Tuesday, January 3, 2012

Happy 2012?

by Charles Wyplosz

Vox

January 3, 2012

Another year, and the Eurozone crisis lingers on. This column asks why, and discusses what can be done. It proposes a solution that can be achieved without the pain of a new EU treaty.


This time last year, I wrote a Vox column wishing us all a better year than the previous one. Alas, 2011 was worse than 2010 and things don’t look good for 2012. The new year will see the Eurozone relapse into recession with a probably that approaches 100%. Is there is any reason to be hopeful?

Why does the crisis linger, deepen and spread?

The crisis is, first and foremost, the result of policy mistakes. The authorities have never articulated a clear diagnosis. They cite a long list of woes. Some are correct but obvious, for example, the absence of fiscal discipline in the Eurozone and the associated moral hazard inherent to rescues. Others are sideshows, for example, large current-account imbalances. Most are deeply misleading, for example, blaming financial market speculation and rating agencies pessimism or worrying about inflationary risks and about widening budget deficits. To round up this depressing list, some problems are conspicuously ignored or played down, for instance, the sorry state of commercial banks, the need for serious debt defaults, and the absence of growth prospects.

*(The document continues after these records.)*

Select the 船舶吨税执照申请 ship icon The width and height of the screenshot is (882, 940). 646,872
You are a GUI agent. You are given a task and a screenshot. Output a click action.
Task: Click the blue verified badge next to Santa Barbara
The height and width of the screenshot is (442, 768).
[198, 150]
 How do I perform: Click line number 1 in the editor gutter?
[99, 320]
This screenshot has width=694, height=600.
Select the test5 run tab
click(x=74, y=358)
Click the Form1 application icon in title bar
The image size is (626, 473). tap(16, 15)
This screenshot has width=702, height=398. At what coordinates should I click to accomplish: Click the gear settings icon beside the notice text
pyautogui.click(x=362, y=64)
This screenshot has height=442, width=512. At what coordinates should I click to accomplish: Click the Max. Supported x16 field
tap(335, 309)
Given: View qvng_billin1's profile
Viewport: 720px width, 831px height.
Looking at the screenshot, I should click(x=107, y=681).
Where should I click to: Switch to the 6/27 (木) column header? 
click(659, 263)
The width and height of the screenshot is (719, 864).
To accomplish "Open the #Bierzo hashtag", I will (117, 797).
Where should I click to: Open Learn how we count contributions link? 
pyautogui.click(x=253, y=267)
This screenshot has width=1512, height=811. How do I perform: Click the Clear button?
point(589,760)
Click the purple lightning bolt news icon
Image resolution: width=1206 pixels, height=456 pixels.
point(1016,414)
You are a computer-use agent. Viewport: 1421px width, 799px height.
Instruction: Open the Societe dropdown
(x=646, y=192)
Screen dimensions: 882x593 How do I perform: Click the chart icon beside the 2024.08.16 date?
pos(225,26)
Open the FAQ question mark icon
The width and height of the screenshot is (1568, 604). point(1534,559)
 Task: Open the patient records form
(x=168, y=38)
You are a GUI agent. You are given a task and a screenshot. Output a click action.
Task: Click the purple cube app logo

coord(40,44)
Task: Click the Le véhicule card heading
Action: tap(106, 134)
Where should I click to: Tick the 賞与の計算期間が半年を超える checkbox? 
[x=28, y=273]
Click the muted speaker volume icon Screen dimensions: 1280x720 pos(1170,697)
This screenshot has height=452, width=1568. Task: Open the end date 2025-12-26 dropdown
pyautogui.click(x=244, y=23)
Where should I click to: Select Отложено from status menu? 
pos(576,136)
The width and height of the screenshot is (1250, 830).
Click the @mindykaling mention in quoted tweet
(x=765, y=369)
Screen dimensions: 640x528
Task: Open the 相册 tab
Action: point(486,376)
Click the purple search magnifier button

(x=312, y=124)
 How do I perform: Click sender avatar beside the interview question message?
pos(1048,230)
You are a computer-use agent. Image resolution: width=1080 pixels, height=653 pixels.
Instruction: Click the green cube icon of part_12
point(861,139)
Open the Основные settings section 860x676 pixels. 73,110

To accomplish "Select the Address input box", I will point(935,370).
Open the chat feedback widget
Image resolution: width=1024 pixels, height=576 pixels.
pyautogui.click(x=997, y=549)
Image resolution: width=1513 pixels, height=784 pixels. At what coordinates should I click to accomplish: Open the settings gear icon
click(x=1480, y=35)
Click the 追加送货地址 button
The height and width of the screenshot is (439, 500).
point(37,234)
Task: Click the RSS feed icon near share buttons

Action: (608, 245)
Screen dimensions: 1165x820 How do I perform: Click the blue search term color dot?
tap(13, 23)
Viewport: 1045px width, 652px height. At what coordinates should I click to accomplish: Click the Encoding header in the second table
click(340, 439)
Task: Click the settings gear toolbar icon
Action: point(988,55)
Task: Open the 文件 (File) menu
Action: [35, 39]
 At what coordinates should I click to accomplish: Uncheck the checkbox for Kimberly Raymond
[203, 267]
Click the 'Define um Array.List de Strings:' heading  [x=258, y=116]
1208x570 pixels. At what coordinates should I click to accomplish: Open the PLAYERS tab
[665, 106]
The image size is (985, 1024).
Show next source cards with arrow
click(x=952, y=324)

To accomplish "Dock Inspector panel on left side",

It would have been a miracle if policy decisions drawn up without a clear diagnosis had been adequate. This is why 2011 was a rerun of 2010. And looking forward, heightened austerity in virtually all Eurozone countries is taking us straight into recession. Fanciful proposals for “voluntary” debt reduction – a.k.a. public sector involvement or PSI – have been on and off the table; they block any possibility for an increasing number of Eurozone countries to recover market access.

Because of the focus on moral hazard, comprehensive solutions remain elusive. Proposals to strengthen the Stability and Growth Pact keep piling up, each one aiming at more automaticity and tougher sanctions. Yet it was only at its last meeting in December 2011 that the European Council recognised that the Pact cannot work when nations are sovereign. A new treaty that would allow for a suspension of sovereignty is now being proposed. A safe bet is that this will not happen.

It is not surprising, therefore, that the situation has considerably worsened. By end 2010, three countries (Greece, Ireland, and Portugal) were facing mounting borrowing costs. During 2011, two of the largest Eurozone countries (Italy and Spain) joined the list. And now two more (Belgium and France) are slowly but surely sliding into the same bad equilibrium. Recession will seriously worsen the debt arithmetic.